> _What is being asked_
Write out the Kensington passage below again, starting with "In 1903 there" and going on through "Kensington to D.C.", and swap "rivers" for "creeks".

> _Source passage_
____

In 1903 there were ten thousand textile workers on strike in Kensington, Pennsylvania. They were the young children of Kensington, part of a larger contingent of seventy-five thousand that were taking part in the action. The labour rights activist Mother Jones took some of the children on a week-long march to Oyster Bay, New York, home of President Roosevelt, to shed light on the terrible conditions of child labour. They slept in barns, bathed in rivers and relied on the kindness of those along the route for food and assistance. It’s eerie how much this echoes the march we made in 2018, from Kensington to D.C.

The fortunes of Kensington -- and Philadelphia in general -- don’t appear to have changed a lot since 1903 either.  There were 1200 overdose deaths in the city in 2017, one of the highest rates in the country, mostly from opioids.  Trash adorns every square foot, piles mount outside businesses and on sidewalks. Many sidewalks are so poorly maintained they are barely walkable. Drug users nodding out on corners are a common sight. Tent cities like the ones in St. Petersburg are visible and Kensington is home to multiple open-use heroin encampments. The trains and old buildings are cool though, rundown as they might appear. The still-funded police get in our space for the second time in twelve hours, this time almost literally. The cute terraced street where we are staying in an ally’s house - where kids are dancing in an open fire hydrant as we arrive in the summer heat - apparently has a lot of desperate people squatting empty buildings. After a neighbour makes a call to the cop shop, they’re threatening to throw us out or arrest us if the owner of the house doesn’t immediately show up with proof that we’re there legally. Heaven forbid she go out for a few hours. Thankfully she does return, but not before we’ve panicked and thrown all our possessions out in the street, and our reverend looks about ready to go Operation MOVE on some motherfuckers.


Incidentally, Kensington is named after a London borough that today has the highest levels of income inequality in all of England; it’s home to both the ashes of the former government housing block Grenfell Tower, where 72 lost their lives in a fire last summer, and also the palace that houses certain trendy young bloodsuckers of the Royal family, recently seen popping out welfare kings and queens worthy of the title.

____

> _Data excerpt_
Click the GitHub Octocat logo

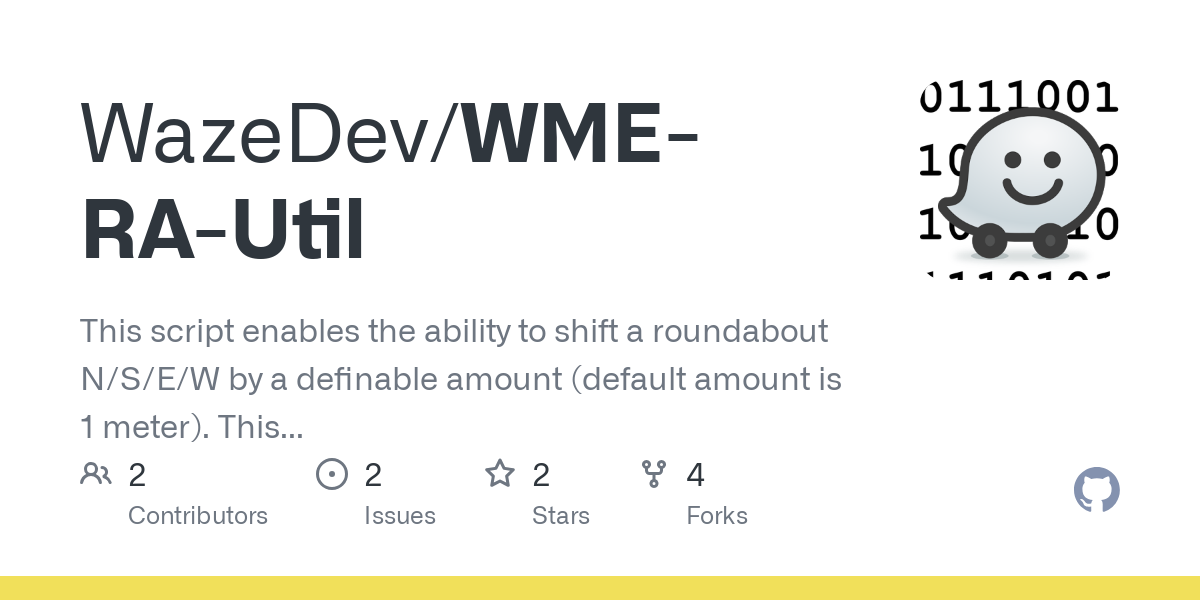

____

> _Response below_
In 1903 there were ten thousand textile workers on strike in Kensington, Pennsylvania. They were the young children of Kensington, part of a larger contingent of seventy-five thousand that were taking part in the action. The labour rights activist Mother Jones took some of the children on a week-long march to Oyster Bay, New York, home of President Roosevelt, to shed light on the terrible conditions of child labour. They slept in barns, bathed in creeks and relied on the kindness of those along the route for food and assistance. It’s eerie how much this echoes the march we made in 2018, from Kensington to D.C.